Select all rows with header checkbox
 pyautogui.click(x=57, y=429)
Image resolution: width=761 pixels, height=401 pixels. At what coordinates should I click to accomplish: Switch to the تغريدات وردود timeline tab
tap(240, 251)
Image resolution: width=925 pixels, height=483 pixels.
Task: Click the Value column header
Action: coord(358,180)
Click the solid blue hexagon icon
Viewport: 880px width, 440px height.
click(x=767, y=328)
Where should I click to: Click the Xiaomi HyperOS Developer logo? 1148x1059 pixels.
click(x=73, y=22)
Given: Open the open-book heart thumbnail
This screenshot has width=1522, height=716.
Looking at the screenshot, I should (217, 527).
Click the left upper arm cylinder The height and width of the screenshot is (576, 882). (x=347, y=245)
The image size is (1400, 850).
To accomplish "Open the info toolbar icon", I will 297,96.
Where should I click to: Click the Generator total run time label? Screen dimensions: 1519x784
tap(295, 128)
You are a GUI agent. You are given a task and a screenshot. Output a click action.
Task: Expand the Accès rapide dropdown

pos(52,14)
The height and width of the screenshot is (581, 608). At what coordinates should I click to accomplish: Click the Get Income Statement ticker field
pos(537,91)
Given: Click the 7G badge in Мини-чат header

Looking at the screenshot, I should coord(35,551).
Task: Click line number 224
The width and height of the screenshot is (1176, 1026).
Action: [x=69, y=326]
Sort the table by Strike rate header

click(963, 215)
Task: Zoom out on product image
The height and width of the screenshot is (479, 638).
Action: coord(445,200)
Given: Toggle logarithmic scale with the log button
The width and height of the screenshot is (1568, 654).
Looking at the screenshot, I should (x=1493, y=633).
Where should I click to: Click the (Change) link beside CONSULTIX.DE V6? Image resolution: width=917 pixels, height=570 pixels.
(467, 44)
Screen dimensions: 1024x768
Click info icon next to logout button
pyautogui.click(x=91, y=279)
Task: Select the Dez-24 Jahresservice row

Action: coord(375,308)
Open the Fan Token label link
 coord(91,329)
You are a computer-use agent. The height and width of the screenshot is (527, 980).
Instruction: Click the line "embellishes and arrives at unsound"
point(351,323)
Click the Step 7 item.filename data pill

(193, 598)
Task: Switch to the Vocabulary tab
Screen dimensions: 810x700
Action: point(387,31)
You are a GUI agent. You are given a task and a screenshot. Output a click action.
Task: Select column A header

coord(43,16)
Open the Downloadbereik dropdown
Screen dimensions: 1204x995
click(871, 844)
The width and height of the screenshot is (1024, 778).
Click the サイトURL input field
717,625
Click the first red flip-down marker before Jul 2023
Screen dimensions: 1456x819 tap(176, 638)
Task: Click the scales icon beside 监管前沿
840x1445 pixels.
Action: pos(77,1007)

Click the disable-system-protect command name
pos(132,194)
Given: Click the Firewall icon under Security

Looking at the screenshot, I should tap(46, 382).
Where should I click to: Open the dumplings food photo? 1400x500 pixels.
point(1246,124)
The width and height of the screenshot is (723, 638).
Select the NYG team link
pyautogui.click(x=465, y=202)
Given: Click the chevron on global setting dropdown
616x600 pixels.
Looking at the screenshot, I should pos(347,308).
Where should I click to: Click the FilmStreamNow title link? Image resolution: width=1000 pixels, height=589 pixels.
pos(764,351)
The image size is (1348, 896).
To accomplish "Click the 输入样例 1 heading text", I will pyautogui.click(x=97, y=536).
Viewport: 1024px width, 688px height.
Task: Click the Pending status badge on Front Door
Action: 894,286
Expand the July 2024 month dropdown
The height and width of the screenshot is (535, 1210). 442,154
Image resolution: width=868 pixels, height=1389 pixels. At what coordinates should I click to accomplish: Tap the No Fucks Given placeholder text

::::

= Exercise objective =
Please print the stretch of the data from the line containing "Given: Open the open-book heart thumbnail" through the line containing "Click the left", reproducing each of those lines word for word.

= Result for this exercise =
Given: Open the open-book heart thumbnail
This screenshot has width=1522, height=716.
Looking at the screenshot, I should (217, 527).
Click the left upper arm cylinder The height and width of the screenshot is (576, 882). (x=347, y=245)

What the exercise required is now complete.